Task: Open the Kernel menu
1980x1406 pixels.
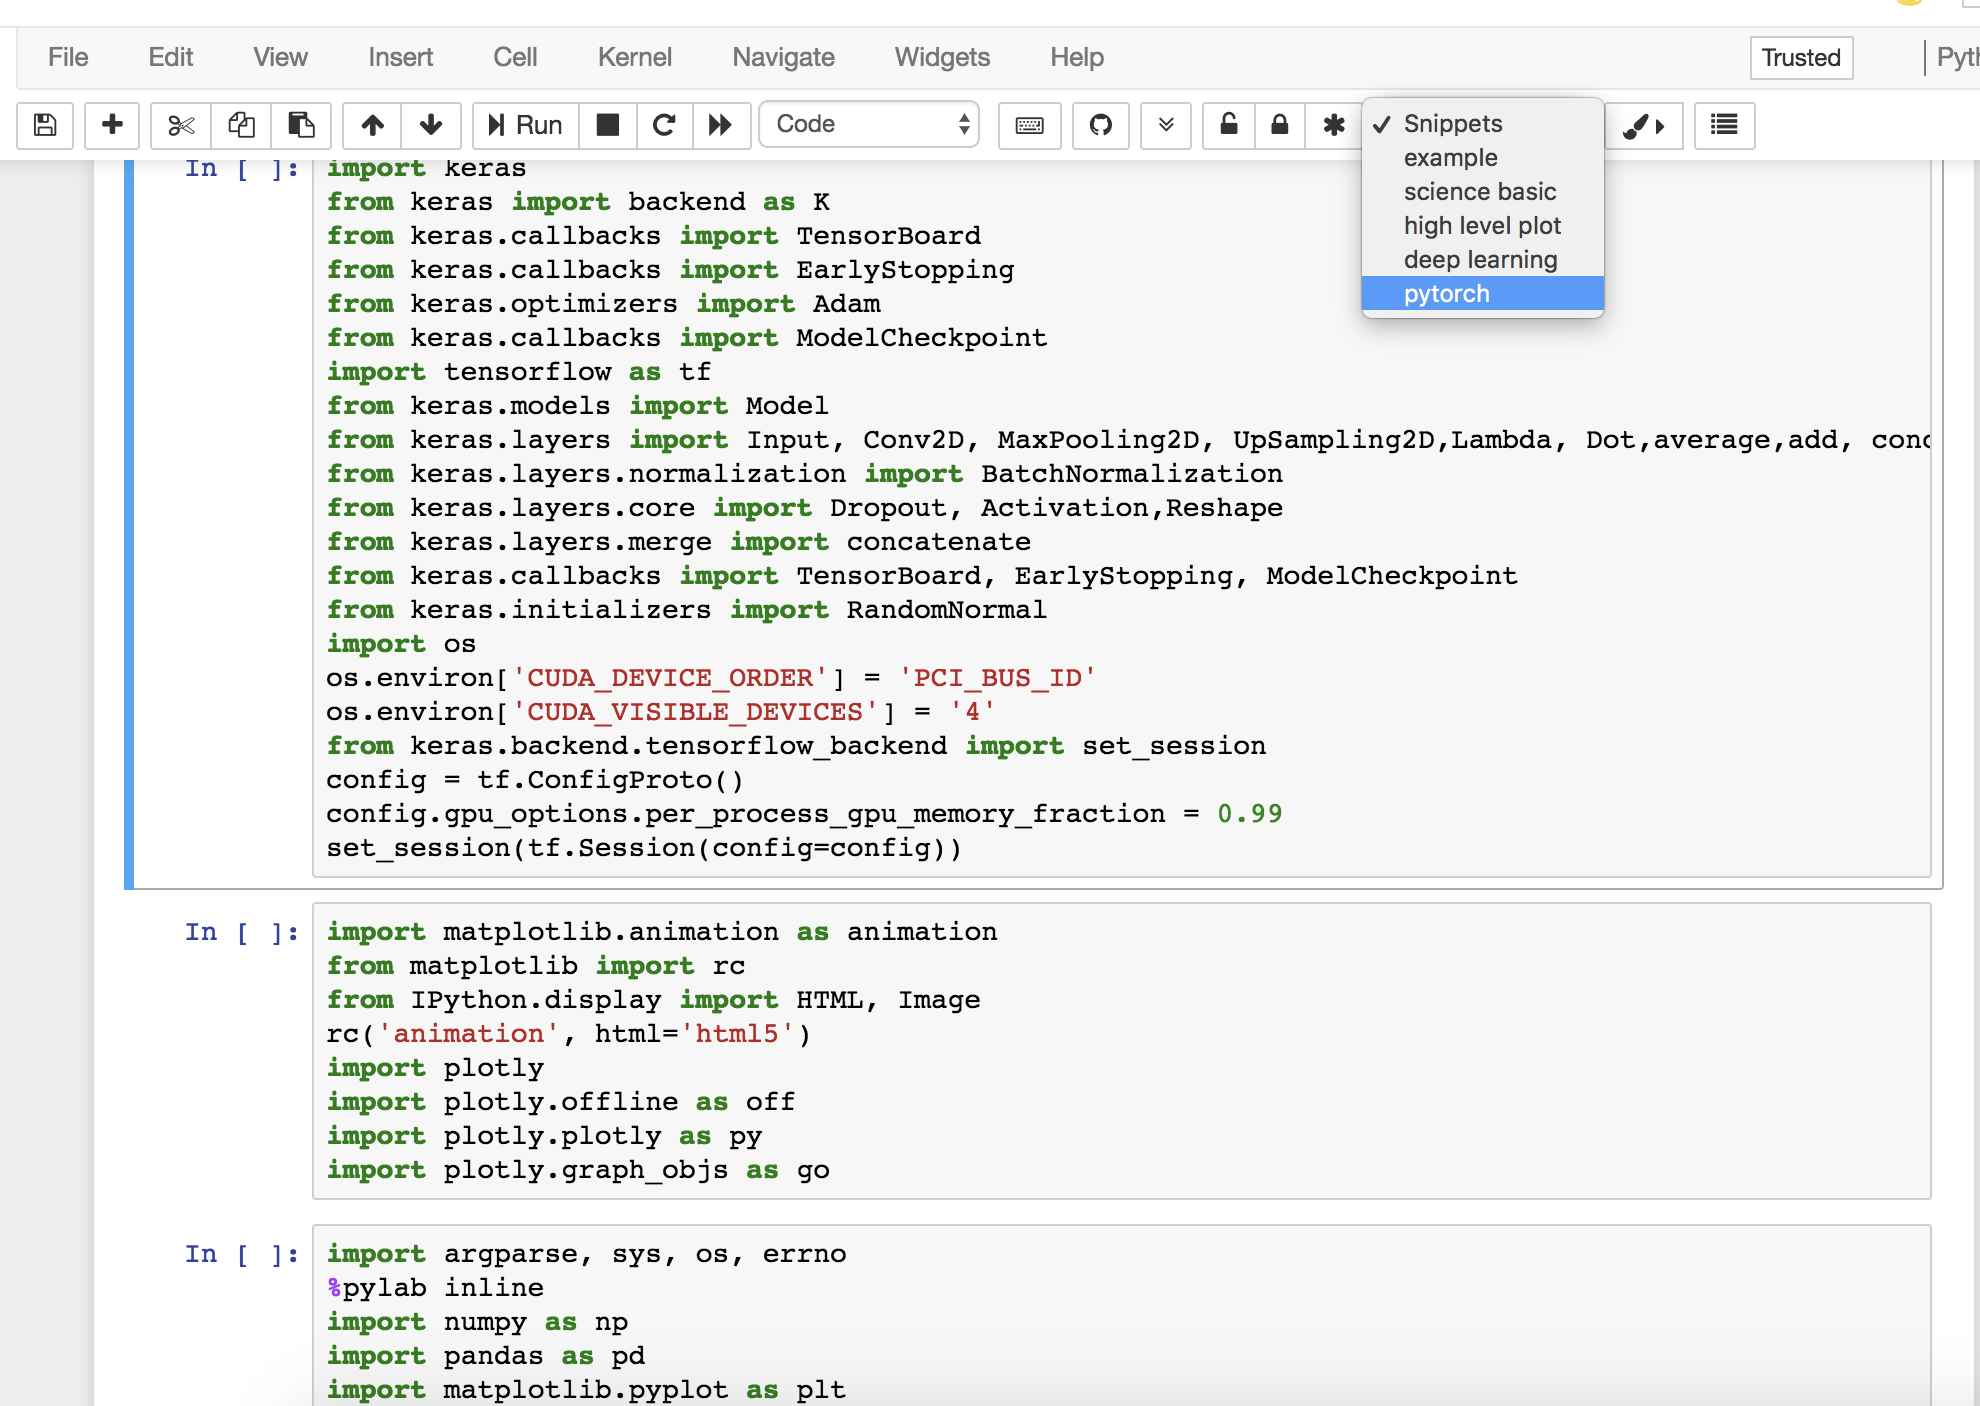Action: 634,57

...

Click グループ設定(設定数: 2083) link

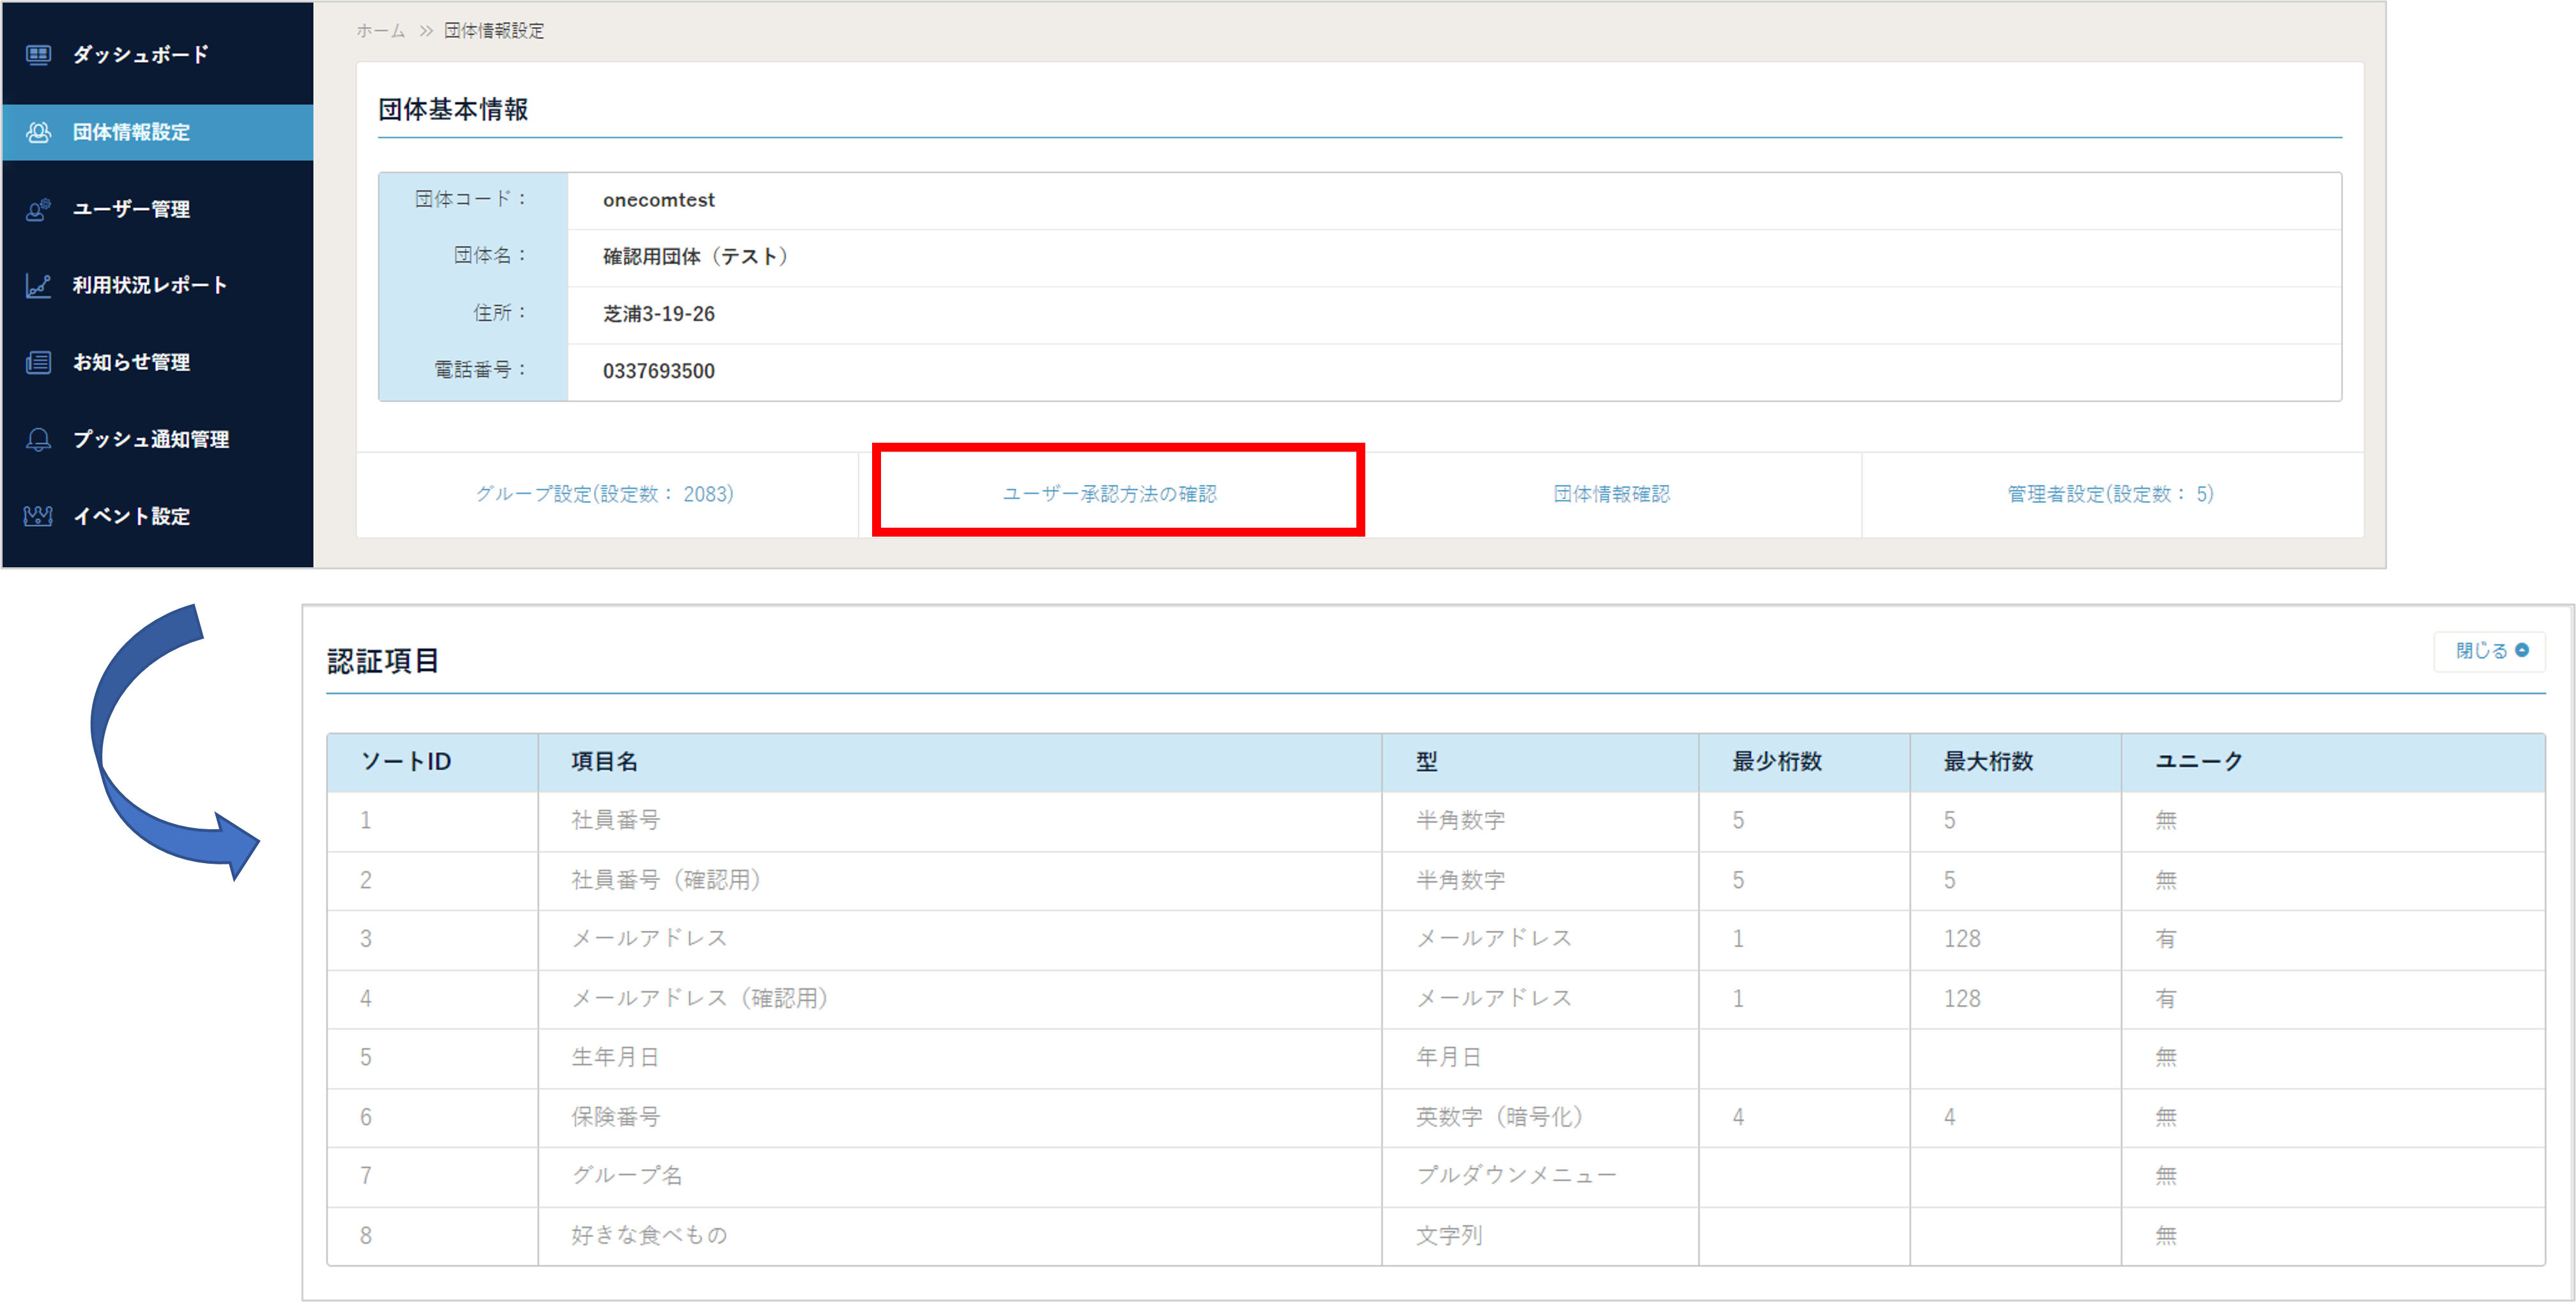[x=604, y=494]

...

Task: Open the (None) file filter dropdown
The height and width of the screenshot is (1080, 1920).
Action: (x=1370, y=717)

WHAT IS REQUIRED:
Look over the records. Copy the lines that include the word "Open".

TASK RESULT:
Task: Open the Kernel menu
Task: Open the (None) file filter dropdown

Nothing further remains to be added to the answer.